He points to the story of Chesapeake Bay as an example of what can happen when there’s a disruption in the natural rhythms of the marine world.
For more than a century, Chesapeake Bay was a lucrative shellfish fishery. But in several decades, the longliner fishery wiped out 90 percent of the area’s shark population, which had an unintended consequence: the unnatural propagation of the cow nosed ray, which feeds on shellfish.
“When all of the sharks were left alone they kept the cow nose ray population in check, and now the cow nosed rays have proliferated to such a point that a colleague told me if he could get all the rays in Chesapeake to come to the surface, he could walk from one side to the other and never get his feet wet,” Collier said.
“The cow nosed ray has decimated the shellfish industry there… and why? Because people are killing sharks in such astronomical numbers.”
Though white sharks are formally protected in California, sharks are still being slaughtered around the world – and much of the time for their fins, which fetch a pretty penny.
Of this stark fact, Martin said: “When you start thinking about it, who are the killers? Is it the sharks or us?”
Lifeguards standing ready
Captain Daniels admits the uproar over last week’s baby white shark sighting was probably overblown.
“I think the Sheriff’s Department did cause panic by hovering over with helicopters and making public announcements to clear the water,” he said. “[County lifeguards] weren’t consulted on that decision.
“Throughout the week we had continued sightings [and] not one sighting has been of sharks that appear hostile. Quite the opposite. They’ve been docile.”
Contrary to some media reports, lifeguards did not close the beaches, though they did encourage Junior Lifeguard groups to stay close to shore on Wednesday and Thursday.
Regardless, Daniels said, lifeguards are trained to prepare for the worst.
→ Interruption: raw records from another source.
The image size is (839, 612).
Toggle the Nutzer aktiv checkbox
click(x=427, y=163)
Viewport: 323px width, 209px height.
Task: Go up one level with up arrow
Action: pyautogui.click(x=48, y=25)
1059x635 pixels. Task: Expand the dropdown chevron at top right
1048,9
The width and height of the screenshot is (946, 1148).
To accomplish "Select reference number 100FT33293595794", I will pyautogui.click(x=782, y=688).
Currently they are collaborating on a draft shark policy to inform the handling of a possible attack.
“We’re the professionals that are paid to stay calm and think clearly and rationally in an emergency situation, so we’re taking a rational, systematic approach.”
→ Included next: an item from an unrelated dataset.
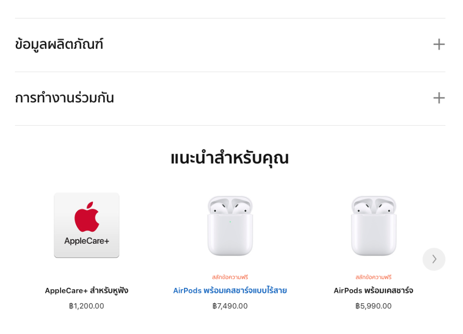Image resolution: width=463 pixels, height=334 pixels.
Task: Click AppleCare+ สำหรับหูฟัง product name
Action: click(86, 290)
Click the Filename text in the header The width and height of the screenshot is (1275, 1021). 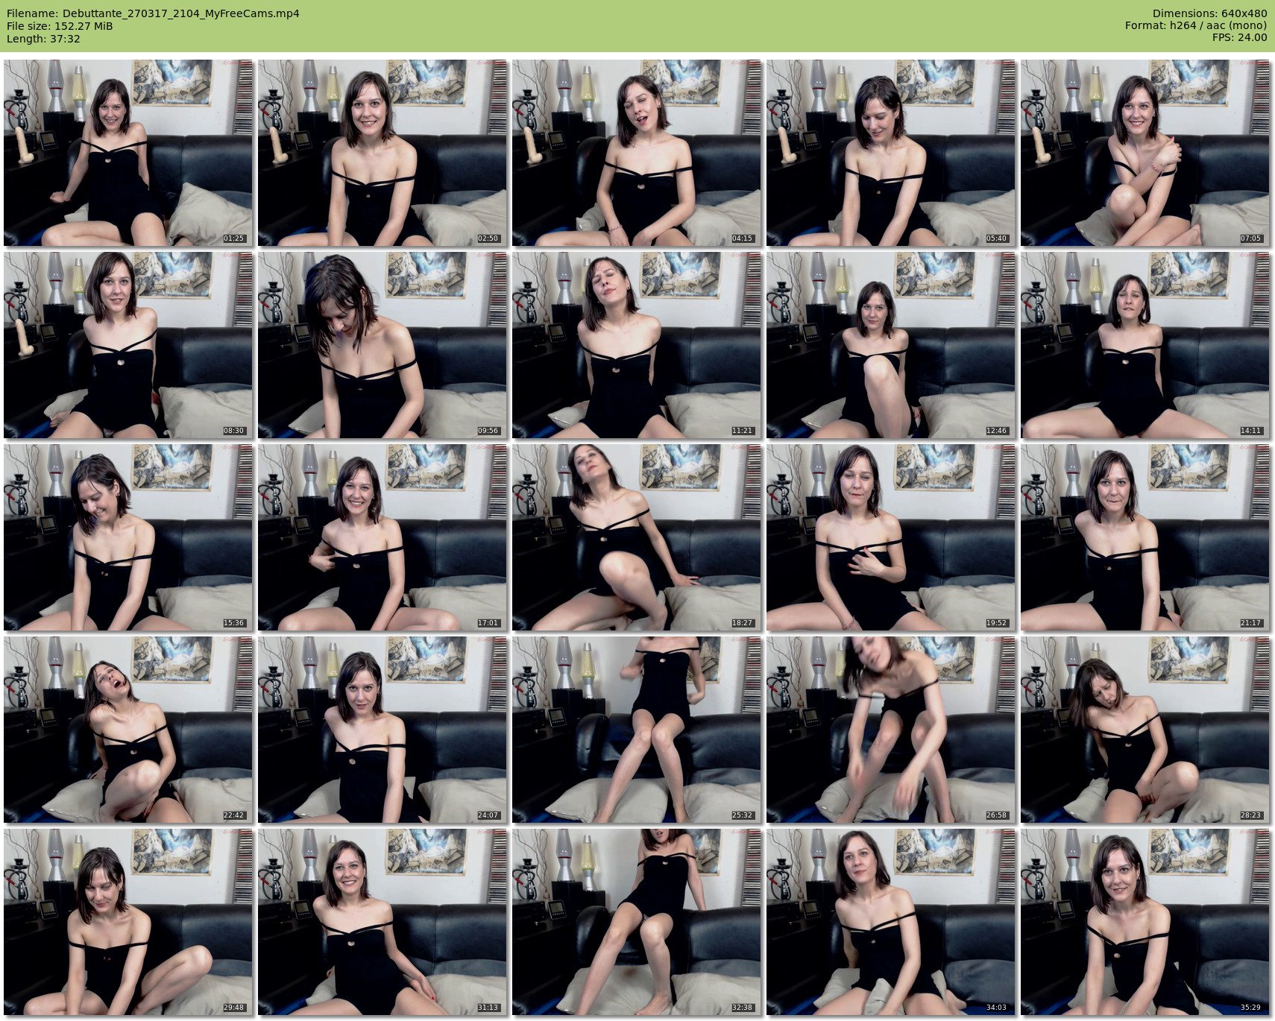point(153,13)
“We have provided some additional patrols with our Baywatch rescue boats and [jet skis], but again, we don’t see this as anything necessarily out of the ordinary. We’ve had a history of sporadic sightings and never has there been any immediate threat to human life or safety.
“More people step on stingrays or have to be rescued in rip currents than we’ve had shark sightings. That’s the reality. You have a greater chance of stepping on a stingray or getting a bee sting or getting rescued from a rip.”
County of Los Angeles Fire Department records confirm there has never been a documented juvenile shark attack in the area.
In the wake of the heavily publicized El Porto sighting last week, the Sheriff’s Department issued a list of “shark safety tips,” advising the public to avoid wearing brightly colored swimwear or shiny jewelry and to swim in groups and close to shore.
This is not a list of tips county lifeguards endorsed, Daniels said. For one, sharks are more likely to mistake a person wearing a wetsuit – not a pink bikini – for a seal.
As the California Department of Fish and Wildlife website says: “Wearing a wetsuit and fins, or lying on a surfboard, creates the silhouette of a seal from below. Shark attacks are often believed to be cases of mistaken identity, with surfing or swimming humans mistaken for seals or sea lions. Times of reduced sunlight, such as foggy mornings or dusk, are ideal times to be mistaken for a seal.”
Certainly, the threat of any wild animal attacking a human is real. But most people who study sharks agree that the degree of fear people feel over sharks is not proportionate to the actual danger the animals pose.
Martin simply advises people to use common sense, the way they would in the presence of a wild animal on land.
“The only time they get dangerous is if you grab one and pull its tail backwards, but I wouldn’t suggest anybody ever touch a wild animal in the first place,” he said.
He reflected for a moment, and concluded his argument by saying simply: “Sharks live in the ocean. We don’t.”